You can immediately see that the height of the triangle is $$3$$. You should be familiar with the relation, $$rs=[ABC]$$ where $$r$$ and $$s$$ are the inradius and semi perimeter of $$\triangle ABC$$ and $$[ABC]$$ denotes its area.

So, in order to maximize $$r$$, we need to minimize the perimeter.

Now draw two parallel lines $$l_1$$ and $$l_2$$ such that they are $$3$$ units away from each other. Set points $$A$$ and $$B$$ on $$l_1$$ such that $$AB=8$$. Now notice that any point $$C$$ on $$l_2$$ satisfies the criteria of a triangle with base $$8$$ and area $$12$$.

Our job is to minimize $$AC+BC$$.

How do we do that?

If you know calculus, you can put in some co-ordinates for points $$A$$, $$B$$ and $$C$$ and differentiate $$AC+BC$$ and set it to zero. I'm going to take a purely geometrical approach.

Let $$A'$$ be the reflection of $$A$$ over $$l_2$$. Now $$AC+BC=A'C+BC$$ and $$A'C + BC$$ is minimized whenever $$C$$ is on the line $$A'B$$ [triangle inequality]. Now if $$C$$ is on $$A'B$$, $$C$$ is the midpoint of $$A'B$$. So, $$A'C=BC$$ and that means $$AC$$ has to be equal to $$BC$$ if you want to minimize$$AC+BC$$ . I think you can take it from here. I'm skipping ahead of the calculation. The answer is $$\frac{4}{3}$$.

That's all I could do in between my classes. I'm sorry if my solution's too short. Normally, I'd post a picture and explain the steps more thoroughly but I'm a bit busy. I apologize again. I will work on another one of them tomorrow in between classes.

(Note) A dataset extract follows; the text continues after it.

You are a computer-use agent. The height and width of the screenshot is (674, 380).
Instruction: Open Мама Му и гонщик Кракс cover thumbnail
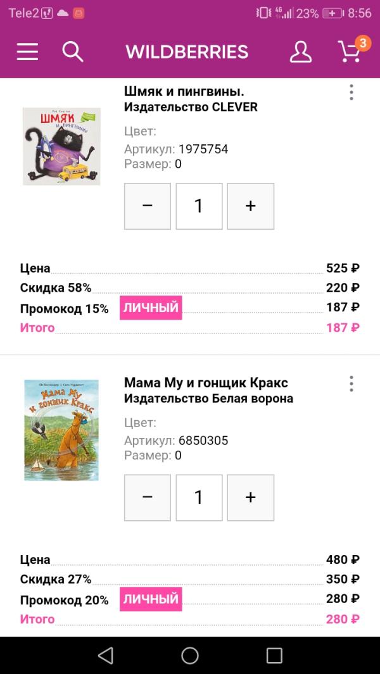click(61, 430)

I haven't looked at the fourth problem properly but I see it's about a tangential trapezium [Br] and tangential trapeziums have some interesting properties. Take a look at them. They might be of use.

- 3 years, 11 months ago

I'm sorry that I'm a little late. Got caught up with something.

Solution to $$1$$:

I see that you got some help from others on this one. I'm going to present a solution that doesn't resort to Jensen's inequality or Trigonometry.

Problems 1 and 2 are closely related. If you've understood everything I wrote on problem 2, this is going to be very simple. Now if you join$$A, I$$; $$B, I$$ and $$C, I$$, you're going to get three triangles with height $$r=2$$ and the sides of $$\triangle ABC$$ as their bases.

Notice that I proved above that $$AI+BI$$ is minimized if and only if they're equal. [draw a line parallel to $$AB$$ through $$I$$ and let $$I'$$ be the reflection of $$I$$ over that line ... see above for more details].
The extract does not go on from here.